Dad dying of prostate cancer

my dad has had prostate cancer for about 15 years. He is 78 years old. Last week he was admitted to hospital and we were told the devastating  news that he now has kidney failure and the cancer was to aggressive for any further treatment, He is coming home this week and will be having palliative care to help. I knew this was coming sooner rather than later  but I just feel absolutely devastated and keep breaking down and just can’t get my head around it all. My dad was a very very active man up until about 5 months ago  and i feel my heart is breaking watching him  deteriorate. I am trying to be strong for my mum but it’s so hard. Any one else in a similar situation who can offer advice ? x

 

24 May 2019.....Just wanted to thank people for replying to my post, Sadly my darling dad passed away Saturday evening ..........

  • Hi there ..

    So sorry your going through this heartbraking time at the moment... it's so hard knowing someone we love is terminal .. l think your grieving even now .. 

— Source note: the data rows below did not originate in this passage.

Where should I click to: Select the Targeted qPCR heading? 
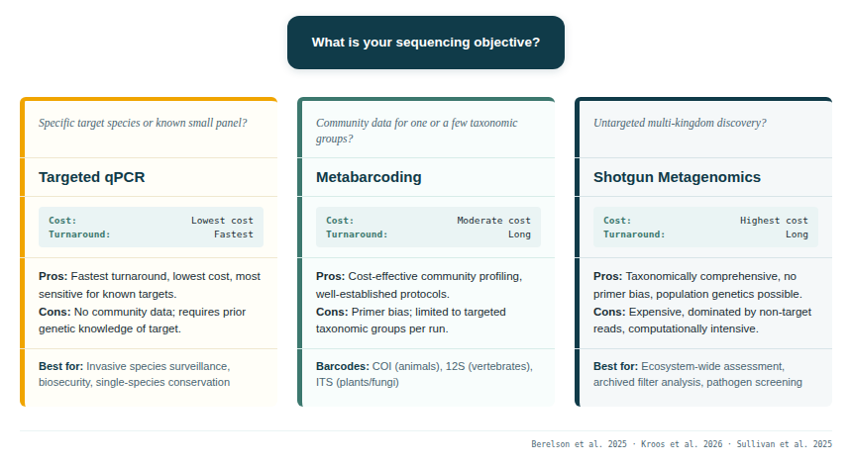[92, 177]
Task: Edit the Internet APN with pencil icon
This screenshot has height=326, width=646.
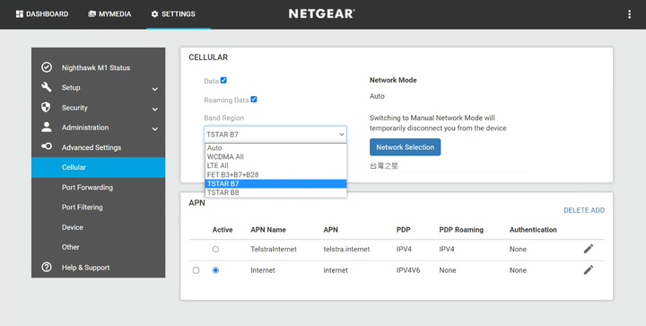Action: [589, 270]
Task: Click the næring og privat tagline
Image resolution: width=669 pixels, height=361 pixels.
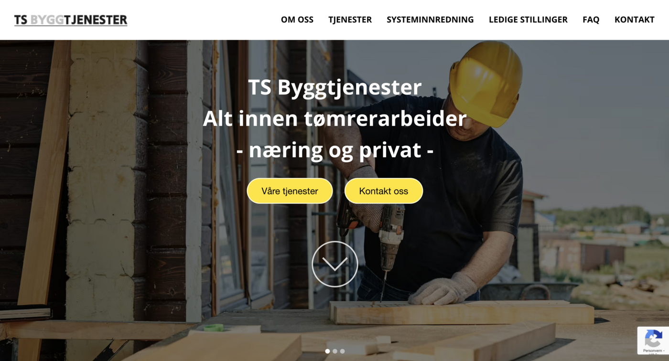Action: [335, 150]
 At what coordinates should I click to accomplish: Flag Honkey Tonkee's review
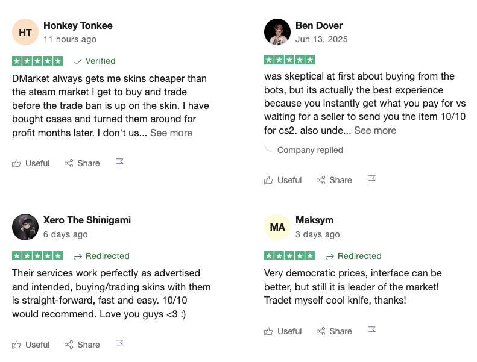[x=119, y=163]
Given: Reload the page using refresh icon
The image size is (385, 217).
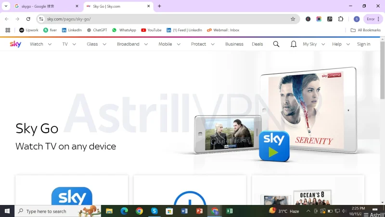Looking at the screenshot, I should pyautogui.click(x=28, y=19).
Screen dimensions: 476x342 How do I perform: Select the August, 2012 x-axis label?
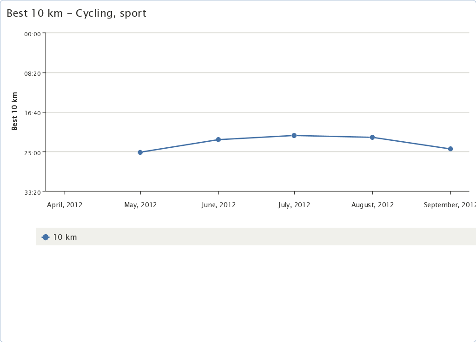coord(372,205)
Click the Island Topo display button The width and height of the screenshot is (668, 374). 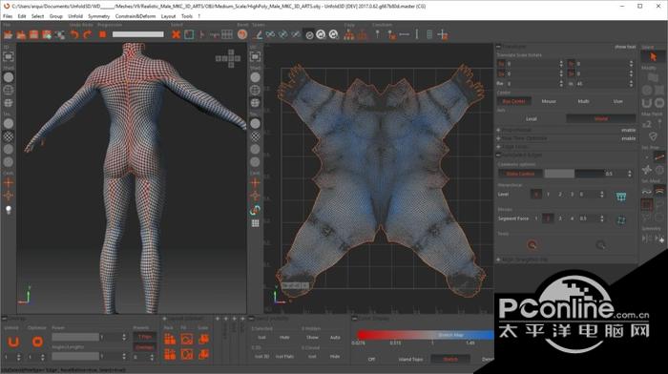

    My mum went suddenly one Monday morning calling me to discuss comming up mine the next day .. the last thing she said was "see ya tomorrow,  love" well at 5.20 that afternoon she had a massive heart attack and had no chance to even say those things like I was so proud to be her daughter... or one more hug .. or one more "I love you" ... I'd give anything for just one hour with her ..

    You have your dad here right now .. make every moment count ... say all what's in your heart .. share tears and hugs .. and leave nothing unsaid .. having someone there to hold our hand on this last journey,   means more then you'll ever know ... you've been blessed to have him for so long .. although it's never long enough .. l lost both my amazing mum and dad in my 30s ... so l remember all to well the heartache ..  but don't try to be strong as your mum is probly trying to be strong for you too .. when you both need to come together and then you'll all hold each other through this ... 

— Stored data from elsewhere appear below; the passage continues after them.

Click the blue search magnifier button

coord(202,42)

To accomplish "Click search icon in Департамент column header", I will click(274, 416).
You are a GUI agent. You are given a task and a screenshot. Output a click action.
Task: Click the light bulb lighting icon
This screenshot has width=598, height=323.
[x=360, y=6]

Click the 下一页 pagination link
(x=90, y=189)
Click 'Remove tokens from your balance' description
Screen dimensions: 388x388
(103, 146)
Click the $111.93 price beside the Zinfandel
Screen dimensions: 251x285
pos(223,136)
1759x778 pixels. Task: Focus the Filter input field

    Sending you a vertual hug... Chrissie xx

  • I'm so sorry to hear about your dad's decline. It is extremely puzzling how anyone can deteriorate almost over night. I experienced a similar situation as my dad was your dad's age 78! He lived with me and he walked everyday, we went to a fleamarket EVERY weekend, and he'd go with me everywhere I went whether it was shopping, running errands, etc. Dad was ALWAYS there with me. Then suddenly he wasn't. Doctors found a 7cm tumor in his right lung. It was Stage 4 Non Small Cell Lung Cancer. We declined treatment as it would've been too aggressive for him, and we preferred quality of life VS quantity. We didn't want him to undergo aggressive treatment and suffer more and longer. From diagnosis to death was only 17 weeks. I want you to pray for your dad that he has a beautiful and peaceful passing when the time comes. You will not understand WHY this is happening but you have to trust in God and that he has a perfect plan. It isn't easy at all as I still cry and long for my dad after nearly two years. Be strong for him and the rest of your family. Your faith will definitely be tested but make the best of whatever time is left. Keep dad comfortable and tell him everyday how much you love him even if he seems to be asleep and not listening. Play soft or his favorite music. Reminisce on good times and your favorite childhood memories. Let dad know that he was the best dad ever! Don't leave anything unsaid. Let go of any anger. Ask God to give you strength. Everything will be okay.

  • Hi Bookworm

    I lost my dad to prostate cancer about 3 1/2 years ago. He lived in Canada while I live in the south of England. He was in and out of hospital for ages and it wasnt until one of my Candian sisters kicked up a fuss the hospital admited it was mostly due to his prostate cancer returning after abot 30 years.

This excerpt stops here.